■ ИСХОДНЫЙ ТЕКСТ:
-*-*-

В 1956 году на ХХ съезде КПСС прозвучал доклад, разоблачивший культ личности Сталина, поведавший о кровавых преступлениях партии и государственной машины против собственного народа. С докладом под грифом «Совершенно секретно» были ознакомлены только делегаты съезда – коммунистов зарубежных стран и прессу в зал не допустили. Благодаря Виктору Граевскому секретная речь Никиты Хрущева попала на Запад.
Шпильман, он же Граевский
Виктор Граевский родился в 1925 году в польском городе Кракове. Говорит по-русски легко и свободно, тем не менее весьма придирчиво относится к своей речи. По его признанию, ему легче общаться на иврите, английском или на польском.
– Где вы изучали русский язык? – задаю я первый вопрос своему собеседнику.
– 17 сентября 1939 года Красная армия вступила в Западную Украину. Так мы оказались на советской стороне. Сначала наша семья попала во Львов. В 1940 году нас – отца, мать, сестру и меня – как неблагонадежных граждан вывезли в Марийскую Автономную Республику. Мы работали там на лесозаготовках. В 1942 году при первой же возможности уехали в Казахстан. Здесь поначалу было очень трудно, но потом, когда создалось общество Польских патриотов, стало немного легче. Я окончил польскую школу–десятилетку, выучился на шофера. То, что во время войны мы оказались в России, спасло нам жизнь.
– Когда вам удалось вернуться в Польшу?
– В начале 1946-го осуществлялась репатриация оказавшихся на советской территории польских граждан. С первых же дней после возвращения мои родители стали серьезно задумываться о том, чтобы переехать в Израиль. И в 1949 году они оставили Польшу. Я же хотел учиться и остался в Варшаве, занимался в Академии политических наук, изучал журналистику. Тогда же приступил к работе на радио, а также в Польском агентстве печати (ПАП).
– Польским евреям тогда не чинили препятствий при поступлении в престижные учебные заведения?
– Да, в те годы евреям все было доступно. В правительстве основные министерские посты занимали евреи. Я абсолютно ничего не знал о сионизме: воспитывался шесть лет в России, посещал Дворец пионеров во Львове. Единственное, что сказала тогда мне партия: с моей фамилией – Шпильман – я не смогу сделать карьеры, надо ее сменить на польскую. Так я стал Граевским: идишское слово «шпилен» и польское «грать» означают «играть». К слову, когда я переехал в Израиль, мне сказали: «Господин Граевский, с такой фамилией вы не сможете сделать карьеры в Израиле, поменяйте ее на ивритскую». Но я не стал этого делать.
– Когда и как вы решились на переезд в Израиль?
– Я переписывался с родителями и, кстати, не скрывал этого от партийного руководства. В 1955 году тяжело заболел мой отец, и мне беспрепятственно разрешили поехать навестить его. В течение месяца я находился в Израиле. Мне все здесь понравилось. Я испытал чувство гордости за землю предков, за людей, которые отстаивали и возрождали ее, и понял, что должен здесь жить.

-*-*-

■ ВЫБОРКА ДАННЫХ:
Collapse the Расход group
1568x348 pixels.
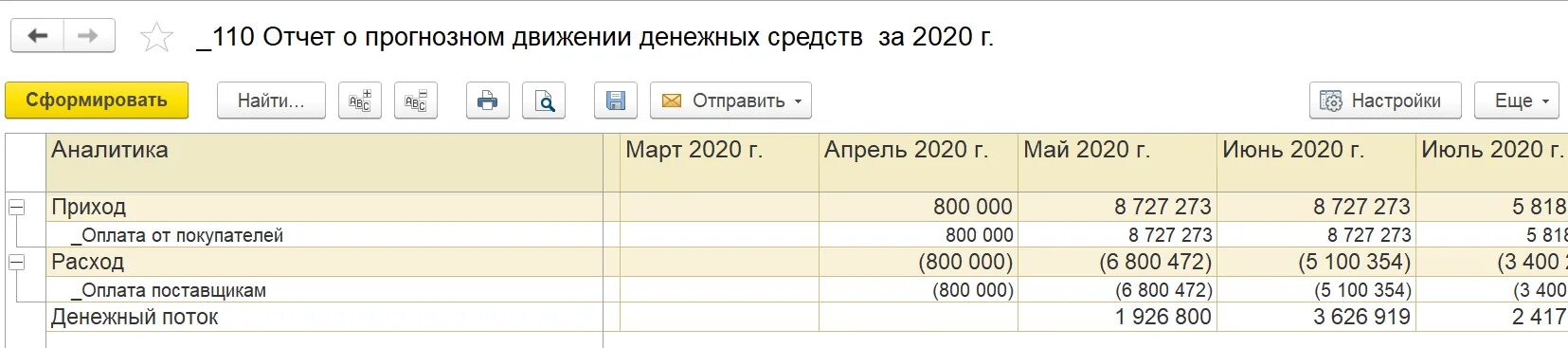coord(17,262)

-*-*-

■ ЗАДАНИЕ 1:
Выведите без изменений фрагмент интервью с Виктором Граевским, который открывается словами «Шпильман, он же» и завершается словами «вопрос своему собеседнику.».
■ ЗАДАНИЕ 2:
По интервью с Виктором Граевским ответьте на вопросы:
(а) В каком году и в каком городе родился Виктор Граевский?
(б) В какую республику семью вывезли в 1940 году?
(в) В каком году родители Граевского оставили Польшу?
Строки для работы не требуются.

■ ПОЛНЫЙ ОТВЕТ 1:
Шпильман, он же Граевский
Виктор Граевский родился в 1925 году в польском городе Кракове. Говорит по-русски легко и свободно, тем не менее весьма придирчиво относится к своей речи. По его признанию, ему легче общаться на иврите, английском или на польском.
– Где вы изучали русский язык? – задаю я первый вопрос своему собеседнику.

■ ПОЛНЫЙ ОТВЕТ 2:
(а) В 1925 году, в Кракове.
(б) В Марийскую Автономную Республику.
(в) В 1949 году.